Donquichote und ich haben einmal festgehalten, dass wir uns letztlich, so skeptisch ich auch war und bin, selbst eine gewisse Ausformung von Eurobonds vorstellen könnten, wenn die Voraussetzungen geschaffen werden, also eine vertiefte europäische Union, demokratischer und mit weniger Egoismus und Sabotagemöglichkeiten von Politikern und Regierungen - und mit einer Abgabe von Rechten, dann aber an eine Institution, die demokratisch legitimiert ist. Und zwar mit der Behebung von gewichtigen Demokratiedefiziten. Das würde nicht nur bedeuten, dass auch ein so stolzes Frankreich Macht abgibt, sondern auch dass kleinere Länder an Stimmeneinfluss verlieren, zumindest im Parlament.
Und natürlich würde das bedeuten, dass sich Deutschland mit wichtigen Forderungen in Bezug auf Vertragstreue, Stabilitätsunion und Fiskalpolitik durchsetzt. Auch das wäre sehr teuer für Länder wie Deutschland, aber das Risiko wäre für die stabilen Länder dann eventuell tragbar und vermittelbar. Aber schon Frankreich und Deutschland haben hier sehr unterschiedliche Vorstellungen, auch mit Italien.
So wie ich es bisher sah, sind aber viele Länder nicht bereit, dies zu tun. Wer mehr fordert, muss aber mehr geben. Für ein einiges Europa unter einem Recht.
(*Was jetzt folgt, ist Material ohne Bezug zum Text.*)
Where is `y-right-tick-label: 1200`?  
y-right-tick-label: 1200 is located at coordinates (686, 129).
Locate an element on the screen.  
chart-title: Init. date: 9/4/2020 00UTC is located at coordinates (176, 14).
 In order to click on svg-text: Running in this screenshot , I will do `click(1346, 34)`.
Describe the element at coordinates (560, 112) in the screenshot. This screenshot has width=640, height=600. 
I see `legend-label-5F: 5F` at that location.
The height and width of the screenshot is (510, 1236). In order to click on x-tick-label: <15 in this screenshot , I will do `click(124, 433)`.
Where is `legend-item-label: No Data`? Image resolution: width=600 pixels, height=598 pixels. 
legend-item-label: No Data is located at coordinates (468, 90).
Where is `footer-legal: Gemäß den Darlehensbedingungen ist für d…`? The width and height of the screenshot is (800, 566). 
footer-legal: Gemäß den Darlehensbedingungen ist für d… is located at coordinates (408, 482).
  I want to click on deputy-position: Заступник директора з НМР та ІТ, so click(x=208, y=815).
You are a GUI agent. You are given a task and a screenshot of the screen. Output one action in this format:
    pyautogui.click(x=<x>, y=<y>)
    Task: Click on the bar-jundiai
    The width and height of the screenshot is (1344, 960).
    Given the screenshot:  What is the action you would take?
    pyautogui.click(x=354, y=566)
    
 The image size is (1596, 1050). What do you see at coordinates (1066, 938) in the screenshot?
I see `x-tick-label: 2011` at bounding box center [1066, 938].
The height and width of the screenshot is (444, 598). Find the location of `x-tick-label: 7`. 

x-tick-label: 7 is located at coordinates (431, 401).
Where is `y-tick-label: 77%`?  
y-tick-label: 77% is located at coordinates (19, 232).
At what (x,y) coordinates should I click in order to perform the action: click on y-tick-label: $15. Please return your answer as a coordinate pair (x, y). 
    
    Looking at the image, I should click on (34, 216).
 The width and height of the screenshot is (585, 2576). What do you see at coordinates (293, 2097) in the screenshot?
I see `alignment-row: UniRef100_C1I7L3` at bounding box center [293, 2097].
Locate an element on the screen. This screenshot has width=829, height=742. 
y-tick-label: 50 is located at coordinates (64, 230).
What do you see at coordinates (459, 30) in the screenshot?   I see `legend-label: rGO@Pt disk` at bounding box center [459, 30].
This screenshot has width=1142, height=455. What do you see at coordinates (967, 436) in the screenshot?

Wer aber nicht bereit ist, mehr zu geben, sollte einmal das Fordern überdenken.
Die Frage ist: Was sind die Alternativen? Eurobonds will ja keiner...
Nur den Nutzen von Europa ziehen zu wollen, aber seine eigene Politik, auch wenn diese noch so ineffektiv ist oder bereits in die Krise führte, beibehalten zu wollen; die eigenen Bürger oder die eigene Elite nicht belasten zu wollen und dies daher von anderen zu fordern; Strukturreformen nicht angehen zu wollen und nach schnellen Lösungen zu rufen; Solidarität zu fordern ohne diese geben zu wollen; den Bürgern in Europa zu mißtrauen, sich aber zu wundern, wenn die Akzeptanz sinkt; den mühsamen Weg zu meiden (Vertragsänderungen, Strukturreformen, Debatten über die Zukunft, Steuergerechtigkeit) aber den schnellen einzufordern (Eurobonds) ohne die Voraussetzungen für diese zu schaffen - das ist nicht die Alternative. Die Alternative ist die, die viele Politiker scheuen: Änderung. Das betrifft alle Länder, auch Deutschland.